##### Extract
European investors on Thursday rebuked companies including Aviva Plc, UBS AG and Inmarsat Plc for failing to keep executive pay in check with stock performance. Shareholders voted down Aviva’s compensation report with a 54 per cent majority while 37 per cent of investors opposed UBS’s pay plan and 40 per cent opposed Inmarsat’s planned executive pay. The average vote against UK compensation reports was six per cent last year, according to Pension & Investment Research Consultants Ltd.

“We’re living in a different environment,” said a spokesman for PIRC. “Companies need to recognise that fact and engage seriously with shareholders.”

“The difference this time is that more people are becoming as engaged and as vociferous and as active on this issue as we have been,” Tim Breedon, CEO of Legal & General Group Plc, the biggest investor in the UK stock market, said on a call with reporters on Thursday. “The collective leverage is far greater. That’s got to be a good thing.”

 

Four years of stagnant or negative economic growth since the financial crash coupled with the European debt crisis have pushed companies’ compensation committees to award executives bonuses based on operating performance rather than total returns to shareholders. Aviva plans to amend the “dislocation” between stock price and executive pay in future, said Scott Wheway, head of the insurer’s compensation committee. UBS Vote
About 54 percent of Aviva’s shareholders voted against its executive pay plan even after the London-based company pledged to consult more widely in future. The figure is for a preliminary proxy vote filed at its annual general meeting on Thursday and isn’t binding.

Almost 37 percent of UBS shareholders voted against the bank’s compensation report for 2011 at the annual meeting in Zurich, eight months after management announced a $2.3 billion loss from unauthorized trading. The loss led to the departure of CEO Oswald Gruebel, 68, and the appointment of Sergio Ermotti, 51, as his replacement at Switzerland’s biggest bank.

Ermotti, who joined UBS on April 1, 2011, as the head of business in Europe, the Middle East and Africa, received 6.35 million francs ($6.9 million) in compensation for 2011, including a 4.6 million-franc bonus.

Inmarsat, a London-based satellite services company valued at 2 billion pounds, said 40 percent of shareholders voted against its pay plans. At Premier Foods Plc, owner of the Hovis bread and Bisto gravy brands, 26 percent of investors voted against the directors’ compensation report.
##########
> **Work to complete**:
A) In the article on shareholder votes over executive pay, who heads Aviva's compensation committee?
B) Continue the article on shareholder votes over executive pay from its last sentence.
##### Given entries
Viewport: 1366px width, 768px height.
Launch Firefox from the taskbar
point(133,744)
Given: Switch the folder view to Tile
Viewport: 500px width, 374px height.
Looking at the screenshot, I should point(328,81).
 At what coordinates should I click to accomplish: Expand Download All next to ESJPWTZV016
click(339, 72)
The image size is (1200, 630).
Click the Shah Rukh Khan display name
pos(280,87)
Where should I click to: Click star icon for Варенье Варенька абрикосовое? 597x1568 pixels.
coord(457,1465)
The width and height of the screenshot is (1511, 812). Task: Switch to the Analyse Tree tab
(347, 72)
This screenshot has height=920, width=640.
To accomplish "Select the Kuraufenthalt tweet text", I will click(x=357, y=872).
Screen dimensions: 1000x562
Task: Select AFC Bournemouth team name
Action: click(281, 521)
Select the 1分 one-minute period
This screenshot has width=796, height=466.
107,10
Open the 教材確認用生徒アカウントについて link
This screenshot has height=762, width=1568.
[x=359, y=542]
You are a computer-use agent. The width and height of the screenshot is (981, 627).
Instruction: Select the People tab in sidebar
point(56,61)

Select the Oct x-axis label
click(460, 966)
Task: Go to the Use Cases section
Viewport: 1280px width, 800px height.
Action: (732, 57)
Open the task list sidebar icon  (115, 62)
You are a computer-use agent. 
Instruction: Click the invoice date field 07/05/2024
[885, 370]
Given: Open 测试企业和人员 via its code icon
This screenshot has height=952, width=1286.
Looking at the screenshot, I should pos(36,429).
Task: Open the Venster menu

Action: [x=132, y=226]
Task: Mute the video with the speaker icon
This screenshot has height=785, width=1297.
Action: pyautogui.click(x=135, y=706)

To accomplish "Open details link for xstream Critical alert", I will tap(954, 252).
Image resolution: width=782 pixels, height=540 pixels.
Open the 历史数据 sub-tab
##########
> **In response**:
A) Scott Wheway.

B)
Moss Under Pressure
“We could and should have done more to engage with shareholders,” Aviva’s Wheway, former CEO of Best Buy Co.’s European unit, said before the insurer’s vote. “Aviva won’t be taking the same approach to recruitment awards again,” and will “actively consult” with shareholders, he said.

Aviva CEO Andrew Moss, 54, is under pressure from investors to improve returns after the stock dropped 58 percent since he took over in July 2007, making it the worst performer in the nine-member FTSE ASX Life Insurance Index over that period. While U.K. competitor Prudential Plc grew in Asia, Aviva focused its resources on Europe just as the sovereign debt crisis gathered pace in 2009.

Moss last week waived a salary increase of 5 percent to 1 million pounds for 2012 after some shareholders said the company’s performance last year didn’t warrant the rise. Investors also requested a pay review of new executives following the firm’s decision to award U.K. head Trevor Matthews 470,000 pounds in cash and 2 million pounds in shares after joining from Friends Life last year.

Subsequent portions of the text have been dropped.